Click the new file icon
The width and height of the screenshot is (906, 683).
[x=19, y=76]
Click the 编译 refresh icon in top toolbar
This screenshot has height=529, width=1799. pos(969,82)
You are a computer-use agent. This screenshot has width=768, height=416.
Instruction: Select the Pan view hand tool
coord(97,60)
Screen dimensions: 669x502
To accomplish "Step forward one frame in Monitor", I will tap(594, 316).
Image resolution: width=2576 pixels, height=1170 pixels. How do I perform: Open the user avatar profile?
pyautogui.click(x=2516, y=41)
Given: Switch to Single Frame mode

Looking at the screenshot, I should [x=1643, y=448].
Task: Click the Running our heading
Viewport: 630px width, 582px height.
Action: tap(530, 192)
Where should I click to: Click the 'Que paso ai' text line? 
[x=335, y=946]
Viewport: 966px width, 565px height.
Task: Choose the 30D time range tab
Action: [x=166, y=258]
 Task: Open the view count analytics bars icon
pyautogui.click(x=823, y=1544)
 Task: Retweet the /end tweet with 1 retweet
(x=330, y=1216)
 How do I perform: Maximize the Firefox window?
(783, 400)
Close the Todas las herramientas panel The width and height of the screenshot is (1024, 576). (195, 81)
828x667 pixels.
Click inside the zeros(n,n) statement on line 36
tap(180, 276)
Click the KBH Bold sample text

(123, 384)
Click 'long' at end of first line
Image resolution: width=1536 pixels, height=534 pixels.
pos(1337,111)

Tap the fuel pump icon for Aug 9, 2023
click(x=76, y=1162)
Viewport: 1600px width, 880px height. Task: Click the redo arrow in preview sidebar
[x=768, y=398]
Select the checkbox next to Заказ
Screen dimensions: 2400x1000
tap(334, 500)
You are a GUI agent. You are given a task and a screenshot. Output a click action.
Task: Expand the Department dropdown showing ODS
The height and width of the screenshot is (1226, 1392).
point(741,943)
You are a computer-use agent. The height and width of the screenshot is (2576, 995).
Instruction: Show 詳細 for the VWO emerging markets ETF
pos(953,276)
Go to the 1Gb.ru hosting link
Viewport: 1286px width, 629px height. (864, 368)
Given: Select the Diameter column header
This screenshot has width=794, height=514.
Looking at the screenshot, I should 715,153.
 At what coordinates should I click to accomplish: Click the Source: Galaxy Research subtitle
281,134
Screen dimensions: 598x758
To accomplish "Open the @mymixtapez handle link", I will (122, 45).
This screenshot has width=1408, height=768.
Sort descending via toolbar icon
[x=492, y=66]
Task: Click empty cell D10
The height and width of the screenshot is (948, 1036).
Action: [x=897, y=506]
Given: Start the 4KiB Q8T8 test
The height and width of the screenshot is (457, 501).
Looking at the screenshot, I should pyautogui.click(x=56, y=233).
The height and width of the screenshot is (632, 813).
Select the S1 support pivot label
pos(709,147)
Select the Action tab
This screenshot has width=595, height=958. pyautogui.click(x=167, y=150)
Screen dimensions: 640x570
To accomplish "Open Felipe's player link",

EXERCISE GOAL: Give exactly the lines from the one with "The height and width of the screenshot is (1226, 1392)." to the end of the entries, nothing before them.

ANSWER SECTION:
The height and width of the screenshot is (1226, 1392).
point(741,943)
You are a computer-use agent. The height and width of the screenshot is (2576, 995).
Instruction: Show 詳細 for the VWO emerging markets ETF
pos(953,276)
Go to the 1Gb.ru hosting link
Viewport: 1286px width, 629px height. (864, 368)
Given: Select the Diameter column header
This screenshot has width=794, height=514.
Looking at the screenshot, I should 715,153.
 At what coordinates should I click to accomplish: Click the Source: Galaxy Research subtitle
281,134
Screen dimensions: 598x758
To accomplish "Open the @mymixtapez handle link", I will (122, 45).
This screenshot has width=1408, height=768.
Sort descending via toolbar icon
[x=492, y=66]
Task: Click empty cell D10
The height and width of the screenshot is (948, 1036).
Action: [x=897, y=506]
Given: Start the 4KiB Q8T8 test
The height and width of the screenshot is (457, 501).
Looking at the screenshot, I should pyautogui.click(x=56, y=233).
The height and width of the screenshot is (632, 813).
Select the S1 support pivot label
pos(709,147)
Select the Action tab
This screenshot has width=595, height=958. pyautogui.click(x=167, y=150)
Screen dimensions: 640x570
To accomplish "Open Felipe's player link",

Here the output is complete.